Furthermore if you do not care about scoring either, you can configure Elasticsearch to just index matching documents for every term. You will still be able to search on this field, but phrase queries will raise errors and scoring will assume that terms appear only once in every document.

PUT index
{
  "mappings": {
    "_doc": {
      "properties": {
        "foo": {
          "type": "text",
          "norms": false,
          "index_options": "freqs"
        }
      }
    }
  }
}

Don’t use default dynamic string mappings

The default dynamic string mappings will index string fields both as text and keyword. This is wasteful if you only need one of them. Typically an id field will only need to be indexed as a keyword while a body field will only need to be indexed as a text field.

This can be disabled by either configuring explicit mappings on string fields or setting up dynamic templates that will map string fields as either text or keyword.

For instance, here is a template that can be used in order to only map string fields as keyword:

PUT index
{
  "mappings": {
    "_doc": {
      "dynamic_templates": [
        {
          "strings": {
            "match_mapping_type": "string",
            "mapping": {
              "type": "keyword"
            }
          }
        }
      ]
    }
  }
}

Watch your shard size

Larger shards are going to be more efficient at storing data. To increase the size of your shards, you can decrease the number of primary shards in an index by creating indices with less primary shards, creating less indices (e.g. by leveraging the Rollover API), or modifying an existing index using the Shrink API.
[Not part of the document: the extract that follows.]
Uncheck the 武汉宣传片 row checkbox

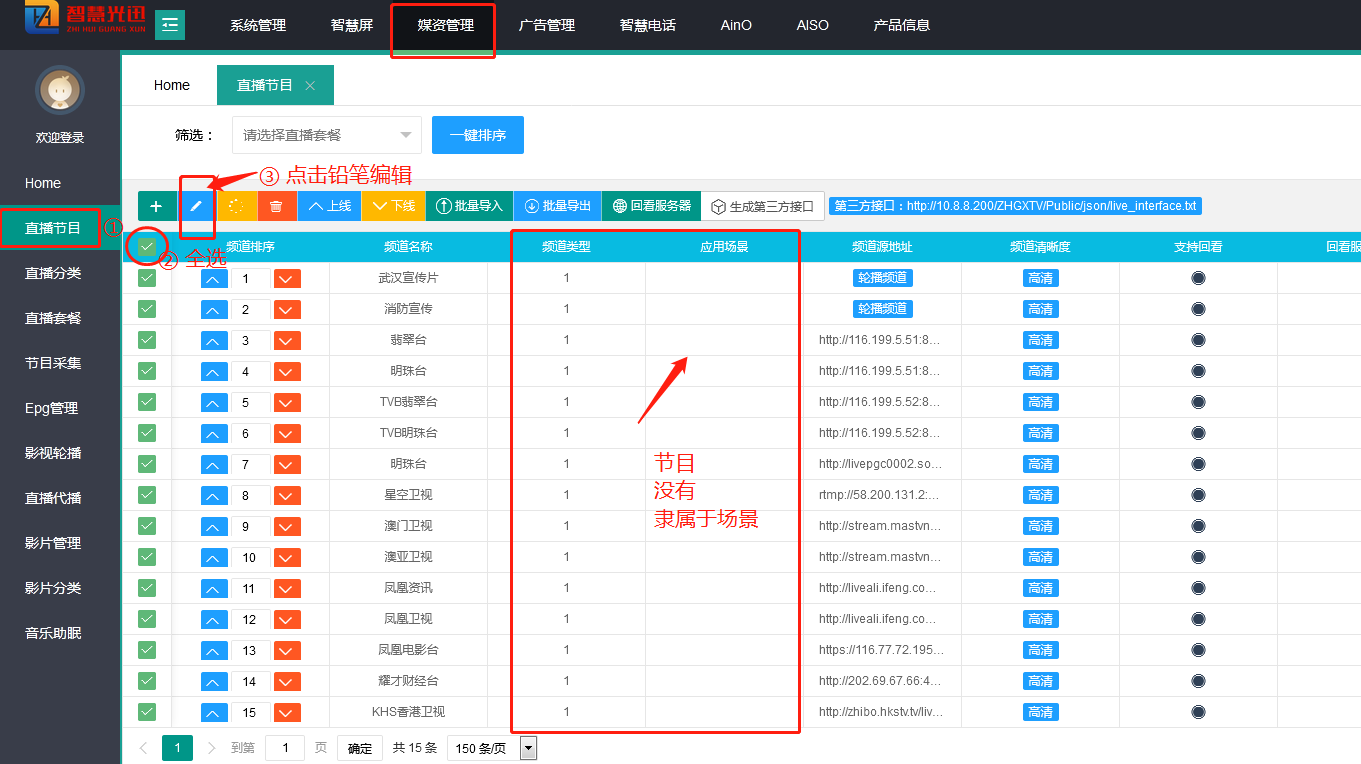pos(147,278)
Keep in mind that large shard sizes come with drawbacks, such as long full recovery times.

Disable _all

The _all field indexes the value of all fields of a document and can use significant space. If you never need to search against all fields at the same time, it can be disabled.

Disable _source

The _source field stores the original JSON body of the document. If you don’t need access to it you can disable it. However, APIs that needs access to _source such as update and reindex won’t work.

Use best_compression

The _source and stored fields can easily take a non negligible amount of disk space. They can be compressed more aggressively by using the best_compression codec.

Force Merge

Indices in Elasticsearch are stored in one or more shards. Each shard is a Lucene index and made up of one or more segments - the actual files on disk. Larger segments are more efficient for storing data.
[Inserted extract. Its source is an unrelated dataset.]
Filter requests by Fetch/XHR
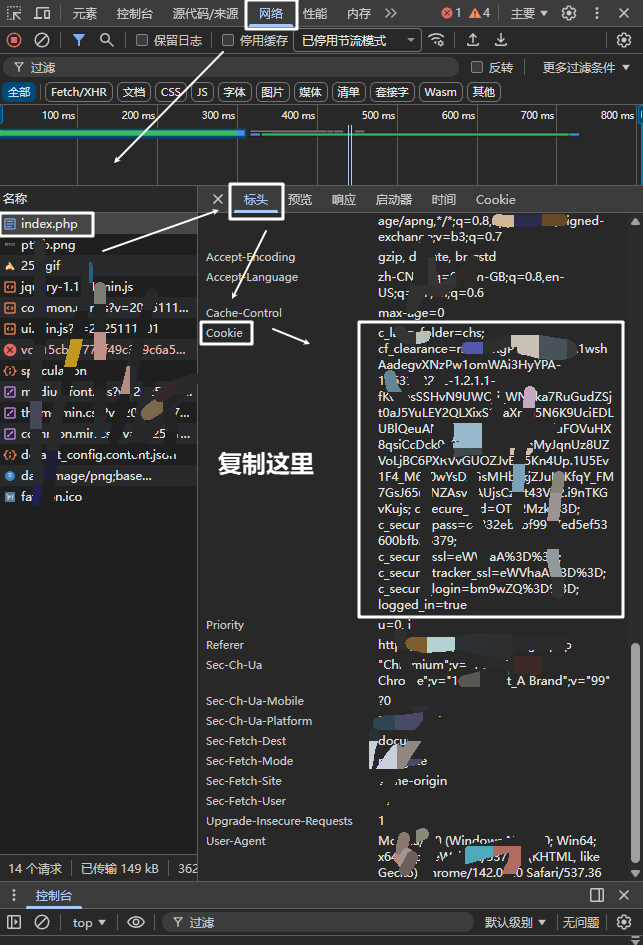 77,92
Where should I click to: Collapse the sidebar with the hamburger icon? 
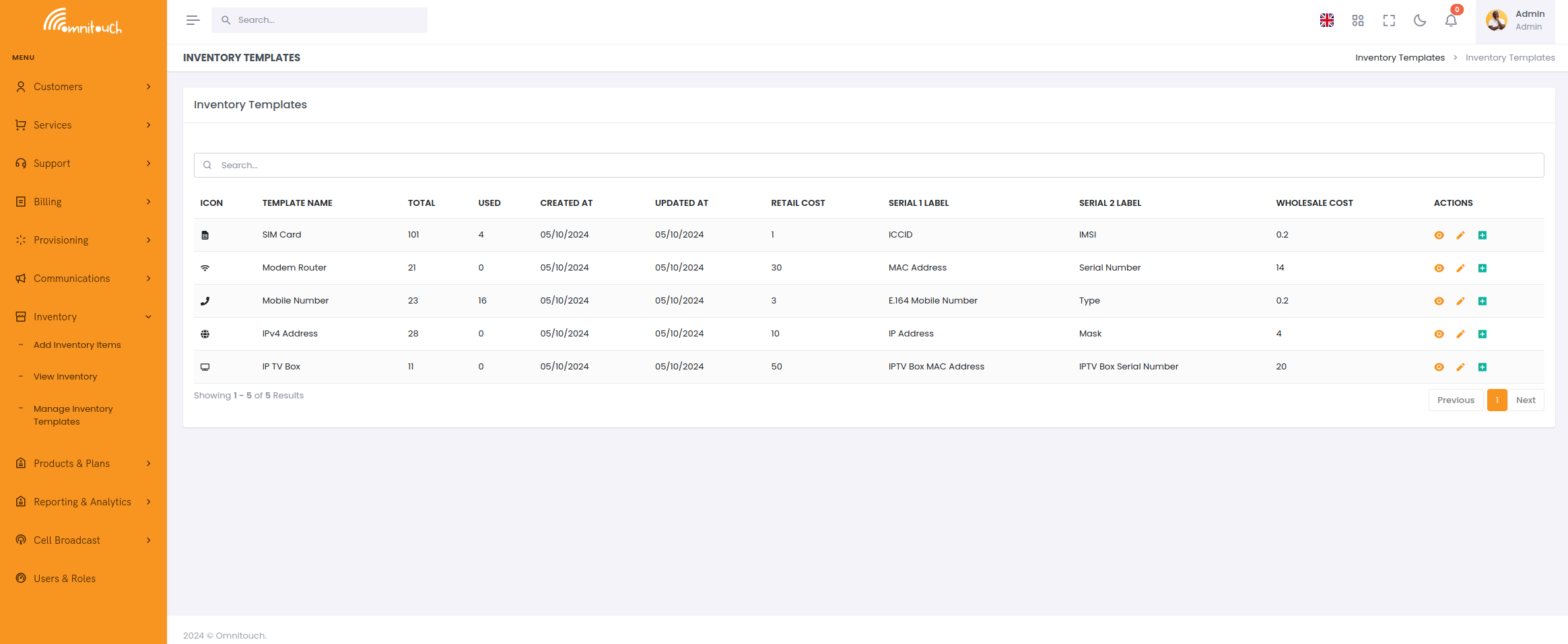(x=192, y=20)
The _forcemerge API can be used to reduce the number of segments per shard. In many cases, the number of segments can be reduced to one per shard by setting max_num_segments=1.

Shrink Index

The Shrink API allows you to reduce the number of shards in an index. Together with the Force Merge API above, this can significantly reduce the number of shards and segments of an index.
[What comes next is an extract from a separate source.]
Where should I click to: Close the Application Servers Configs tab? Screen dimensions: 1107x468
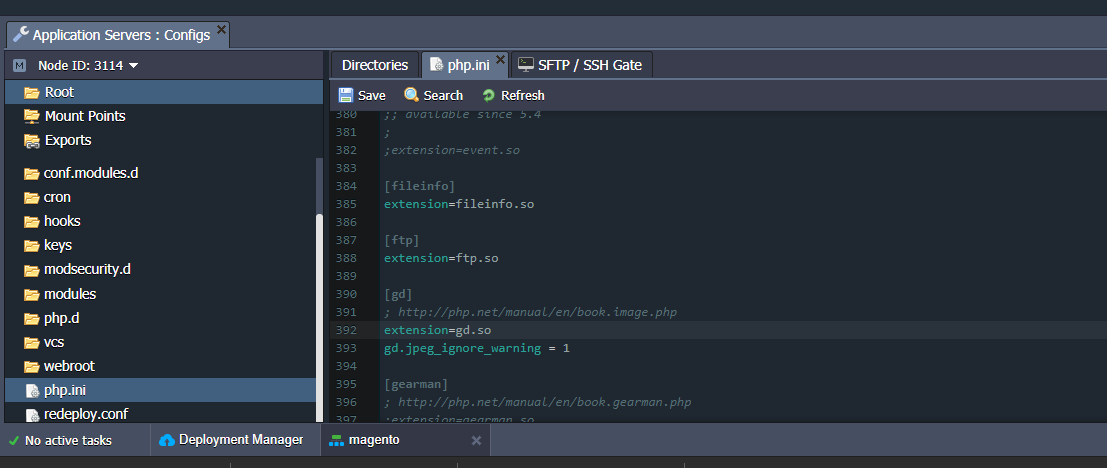coord(222,30)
Use the smallest numeric type that is sufficient

The type that you pick for numeric data can have a significant impact on disk usage. In particular, integers should be stored using an integer type (byte, short, integer or long) and floating points should either be stored in a scaled_float if appropriate or in the smallest type that fits the use-case: using float over double, or half_float over float will help save storage.

Use index sorting to colocate similar documents

When Elasticsearch stores _source, it compresses multiple documents at once in order to improve the overall compression ratio. For instance it is very common that documents share the same field names, and quite common that they share some field values, especially on fields that have a low cardinality or a zipfian distribution.

By default documents are compressed together in the order that they are added to the index. If you enabled index sorting then instead they are compressed in sorted order. Sorting documents with similar structure, fields, and values together should improve the compression ratio.

Put fields in the same order in documents

Due to the fact that multiple documents are compressed together into blocks, it is more likely to find longer duplicate strings in those _source documents if fields always occur in the same order.